### What the task asks
In the listing below, the lines starting with the line with "Viewport: 484px width, 410px height." and going on through the line with "The height and width of the screenshot is (360, 607)." are to be reproduced exactly, and only those.
===== Dataset entries
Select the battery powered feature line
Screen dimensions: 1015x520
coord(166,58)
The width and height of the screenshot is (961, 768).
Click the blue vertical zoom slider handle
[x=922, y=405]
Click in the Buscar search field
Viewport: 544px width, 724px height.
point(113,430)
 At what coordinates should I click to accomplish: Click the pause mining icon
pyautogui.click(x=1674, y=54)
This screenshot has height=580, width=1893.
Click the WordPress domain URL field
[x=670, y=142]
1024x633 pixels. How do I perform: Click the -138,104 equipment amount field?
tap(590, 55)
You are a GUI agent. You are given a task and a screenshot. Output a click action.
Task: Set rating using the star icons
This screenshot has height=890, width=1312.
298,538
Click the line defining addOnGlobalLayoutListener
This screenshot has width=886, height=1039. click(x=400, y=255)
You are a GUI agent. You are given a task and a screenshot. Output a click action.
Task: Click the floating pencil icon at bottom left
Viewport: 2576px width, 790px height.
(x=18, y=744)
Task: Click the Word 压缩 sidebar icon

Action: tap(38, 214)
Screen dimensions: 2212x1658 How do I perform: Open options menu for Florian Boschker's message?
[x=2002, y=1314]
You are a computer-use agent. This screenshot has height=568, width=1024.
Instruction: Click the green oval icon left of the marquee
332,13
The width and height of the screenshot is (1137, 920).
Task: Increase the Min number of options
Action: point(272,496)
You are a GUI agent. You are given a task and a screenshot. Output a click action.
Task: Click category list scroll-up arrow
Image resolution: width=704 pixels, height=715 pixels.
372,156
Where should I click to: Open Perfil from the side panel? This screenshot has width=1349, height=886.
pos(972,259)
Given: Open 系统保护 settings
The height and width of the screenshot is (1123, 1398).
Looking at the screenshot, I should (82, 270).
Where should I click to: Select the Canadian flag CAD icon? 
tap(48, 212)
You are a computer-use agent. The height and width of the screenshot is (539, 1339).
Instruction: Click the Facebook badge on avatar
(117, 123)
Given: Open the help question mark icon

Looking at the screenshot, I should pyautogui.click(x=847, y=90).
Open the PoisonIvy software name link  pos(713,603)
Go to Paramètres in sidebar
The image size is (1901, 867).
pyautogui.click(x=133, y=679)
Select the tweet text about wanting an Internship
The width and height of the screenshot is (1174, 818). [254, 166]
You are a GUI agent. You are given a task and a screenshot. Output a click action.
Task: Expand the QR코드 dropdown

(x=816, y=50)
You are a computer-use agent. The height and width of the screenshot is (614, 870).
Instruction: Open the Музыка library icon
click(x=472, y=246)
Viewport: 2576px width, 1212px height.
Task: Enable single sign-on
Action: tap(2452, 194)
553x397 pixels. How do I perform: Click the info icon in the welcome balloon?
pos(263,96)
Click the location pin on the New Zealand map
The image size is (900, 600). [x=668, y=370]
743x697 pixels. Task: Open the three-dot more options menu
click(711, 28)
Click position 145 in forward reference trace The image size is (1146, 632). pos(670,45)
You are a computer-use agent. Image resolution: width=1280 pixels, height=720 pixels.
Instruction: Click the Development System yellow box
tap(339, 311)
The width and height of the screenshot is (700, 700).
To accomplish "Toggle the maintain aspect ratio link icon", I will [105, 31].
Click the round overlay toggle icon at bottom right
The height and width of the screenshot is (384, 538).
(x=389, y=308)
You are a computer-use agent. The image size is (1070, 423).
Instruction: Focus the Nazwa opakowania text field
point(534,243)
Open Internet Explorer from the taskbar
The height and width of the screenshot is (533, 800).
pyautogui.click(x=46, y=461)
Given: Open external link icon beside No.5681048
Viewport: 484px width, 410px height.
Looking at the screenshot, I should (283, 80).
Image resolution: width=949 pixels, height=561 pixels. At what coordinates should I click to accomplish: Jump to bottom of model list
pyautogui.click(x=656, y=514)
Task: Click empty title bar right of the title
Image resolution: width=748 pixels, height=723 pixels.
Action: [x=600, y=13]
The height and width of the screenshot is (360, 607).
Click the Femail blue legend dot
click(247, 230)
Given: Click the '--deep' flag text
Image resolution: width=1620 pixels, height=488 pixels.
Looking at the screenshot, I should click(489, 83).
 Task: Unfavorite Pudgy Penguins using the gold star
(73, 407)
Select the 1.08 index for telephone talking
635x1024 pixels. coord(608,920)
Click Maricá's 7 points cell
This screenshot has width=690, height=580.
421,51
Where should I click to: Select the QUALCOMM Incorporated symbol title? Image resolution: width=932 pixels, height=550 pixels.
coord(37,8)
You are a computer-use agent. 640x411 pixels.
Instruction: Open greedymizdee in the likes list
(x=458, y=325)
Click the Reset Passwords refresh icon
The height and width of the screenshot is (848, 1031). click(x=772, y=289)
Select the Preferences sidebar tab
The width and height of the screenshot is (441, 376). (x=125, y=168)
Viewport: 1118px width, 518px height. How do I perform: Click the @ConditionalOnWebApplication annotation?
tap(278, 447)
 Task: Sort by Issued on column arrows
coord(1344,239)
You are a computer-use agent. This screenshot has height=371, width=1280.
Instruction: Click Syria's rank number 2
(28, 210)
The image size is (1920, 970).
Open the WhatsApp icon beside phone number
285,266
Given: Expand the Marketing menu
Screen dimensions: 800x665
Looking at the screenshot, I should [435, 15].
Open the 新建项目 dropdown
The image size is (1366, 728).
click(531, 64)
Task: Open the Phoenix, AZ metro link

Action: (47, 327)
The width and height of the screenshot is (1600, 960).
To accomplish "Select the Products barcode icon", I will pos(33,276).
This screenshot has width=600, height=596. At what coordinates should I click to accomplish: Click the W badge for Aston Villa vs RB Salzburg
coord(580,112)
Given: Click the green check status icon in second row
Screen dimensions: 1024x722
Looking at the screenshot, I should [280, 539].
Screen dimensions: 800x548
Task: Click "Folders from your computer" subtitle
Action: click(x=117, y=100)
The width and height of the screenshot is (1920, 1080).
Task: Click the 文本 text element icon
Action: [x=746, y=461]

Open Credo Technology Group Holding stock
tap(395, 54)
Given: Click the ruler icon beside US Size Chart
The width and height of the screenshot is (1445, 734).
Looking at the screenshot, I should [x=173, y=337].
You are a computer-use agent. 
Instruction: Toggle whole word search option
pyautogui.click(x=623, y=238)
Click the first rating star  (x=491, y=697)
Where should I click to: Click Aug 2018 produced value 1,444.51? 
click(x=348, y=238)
==========
### Finished exercise
Viewport: 484px width, 410px height.
Looking at the screenshot, I should (283, 80).
Image resolution: width=949 pixels, height=561 pixels. At what coordinates should I click to accomplish: Jump to bottom of model list
pyautogui.click(x=656, y=514)
Task: Click empty title bar right of the title
Image resolution: width=748 pixels, height=723 pixels.
Action: [x=600, y=13]
The height and width of the screenshot is (360, 607).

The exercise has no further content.